▸ **Try it**
Each line from the one containing "You are a GUI" to the end of the data must be copied exactly, the first and last included; no other lines and no pictures belong in the copy.

Records for processing Block Start

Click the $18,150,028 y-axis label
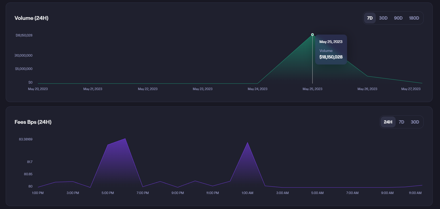440x209 pixels. (x=24, y=35)
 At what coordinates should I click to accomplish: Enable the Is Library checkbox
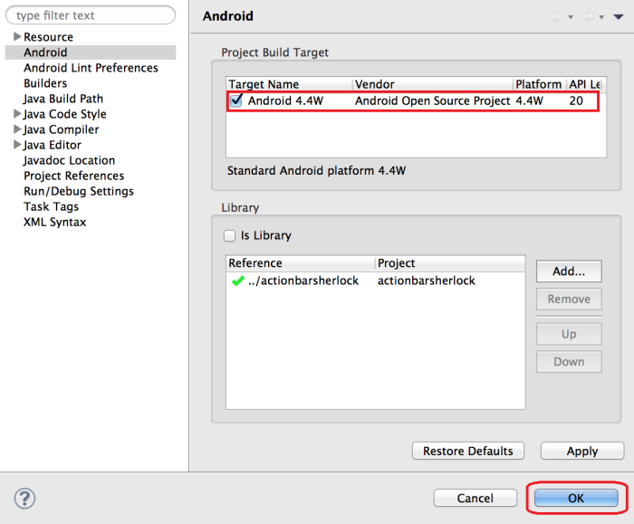(x=230, y=235)
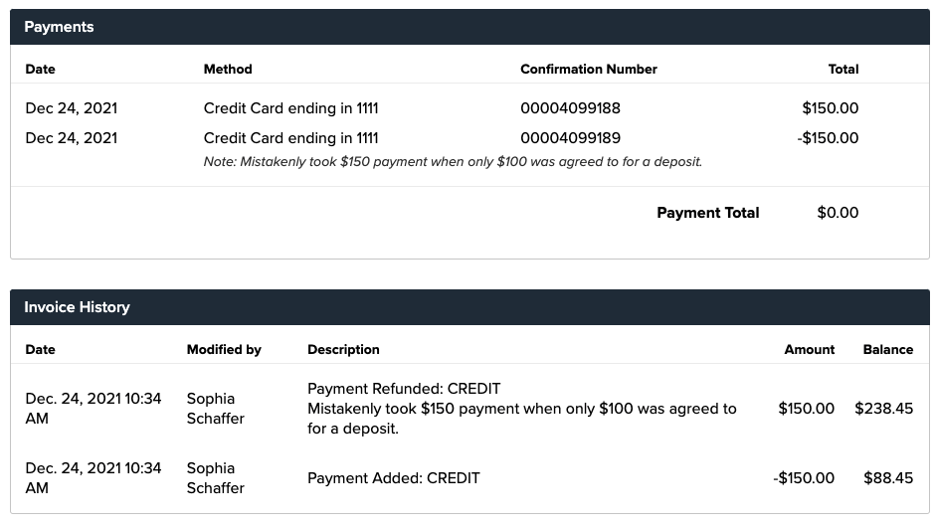The image size is (936, 526).
Task: Click confirmation number 00004099189
Action: (570, 138)
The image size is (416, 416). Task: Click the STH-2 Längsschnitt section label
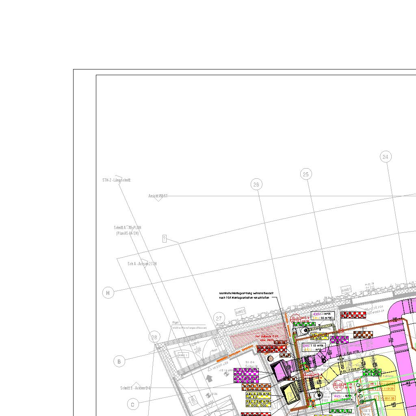click(x=117, y=180)
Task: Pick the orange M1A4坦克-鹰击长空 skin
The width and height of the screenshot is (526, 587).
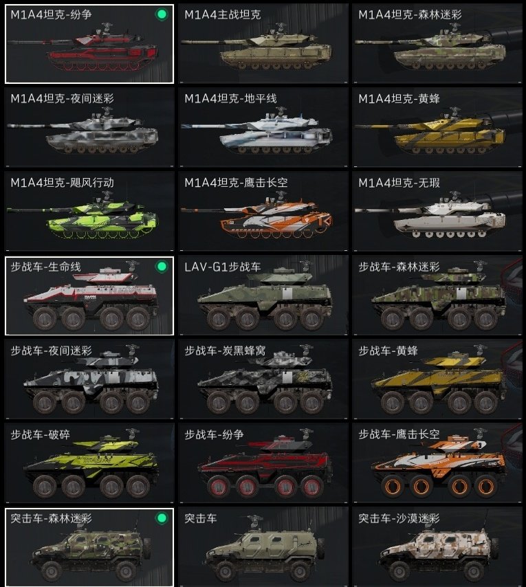Action: click(x=263, y=211)

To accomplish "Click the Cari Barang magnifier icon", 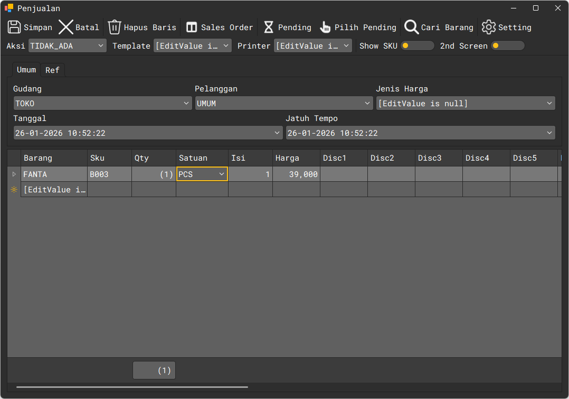I will [x=412, y=27].
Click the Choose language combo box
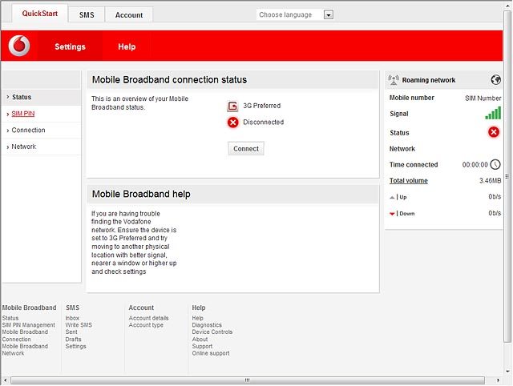This screenshot has height=386, width=513. 295,14
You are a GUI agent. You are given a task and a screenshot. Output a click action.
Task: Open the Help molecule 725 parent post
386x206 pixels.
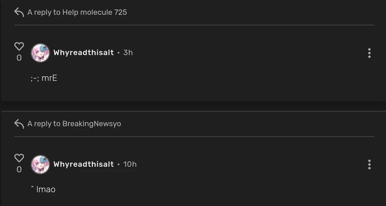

Records for processing Block End

▸ **Response**
You are a GUI agent. You are given a task and a screenshot. Output a click action.
Task: Open the Help molecule 725 parent post
386x206 pixels.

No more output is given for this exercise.